**DATA SUPPLIED**
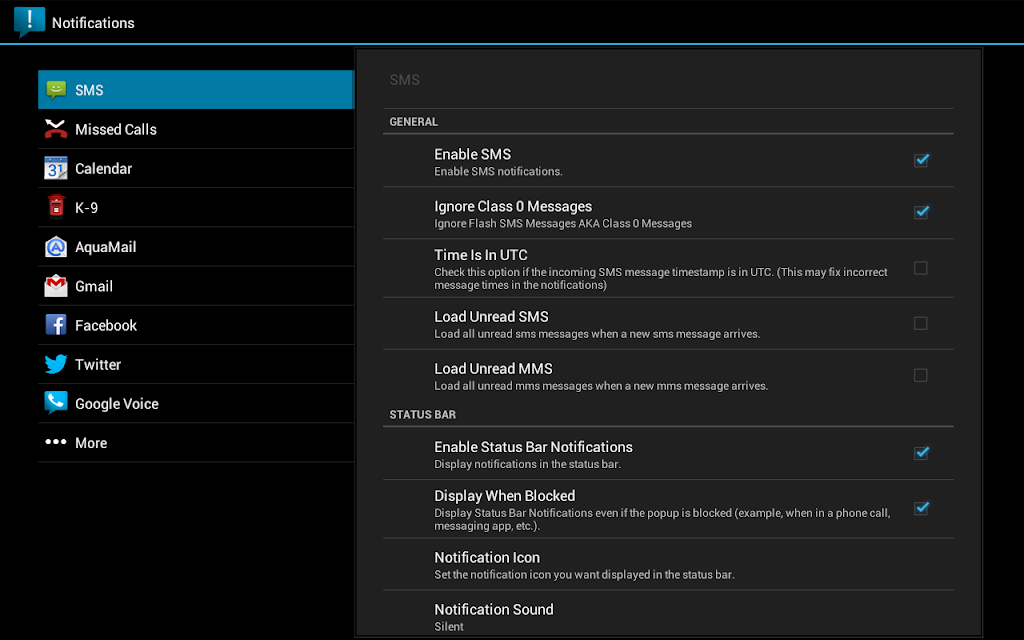Image resolution: width=1024 pixels, height=640 pixels.
Task: Click the Calendar icon in sidebar
Action: [56, 168]
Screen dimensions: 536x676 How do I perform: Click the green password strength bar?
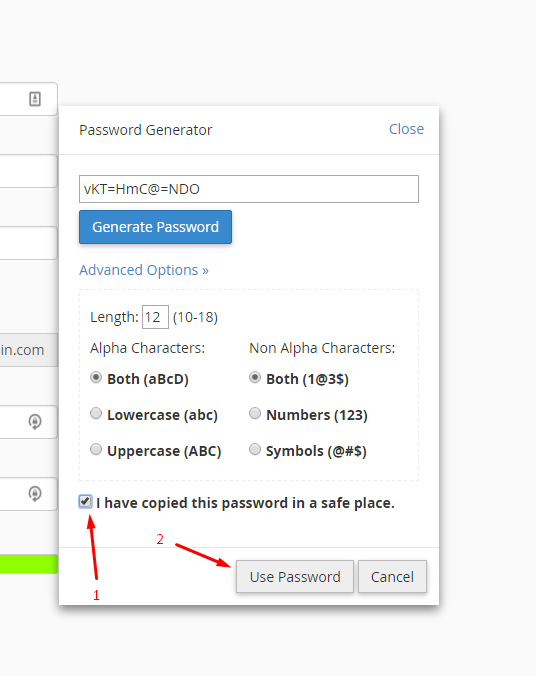point(28,564)
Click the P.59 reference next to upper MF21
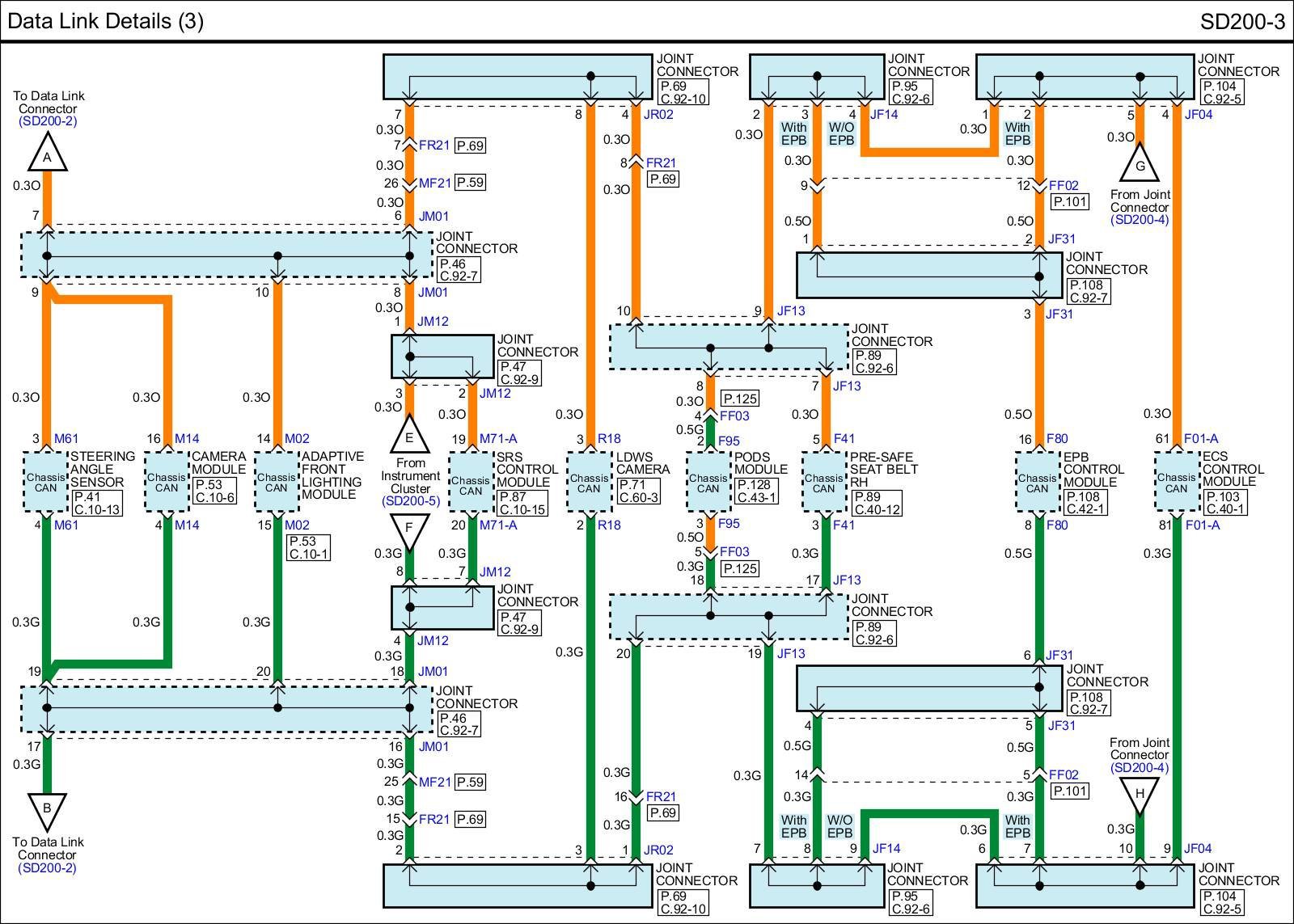The height and width of the screenshot is (924, 1294). (470, 183)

**WORK TO BE COMPLETED**
Convert all of the records above into a Markdown table with the columns Row and Line, giving each non-blank line its own numbered row and skipping blank lines. Leave the pictures out of the answer.

**TASK RESPONSE**
| Row | Line |
|---|---|
| 1 | Image resolution: width=1024 pixels, height=640 pixels. |
| 2 | Task: Click the Calendar icon in sidebar |
| 3 | Action: [56, 168] |
| 4 | Screen dimensions: 536x676 How do I perform: Click the green password strength bar? |
| 5 | point(28,564) |
| 6 | Click the P.59 reference next to upper MF21 |
| 7 | The height and width of the screenshot is (924, 1294). (470, 183) |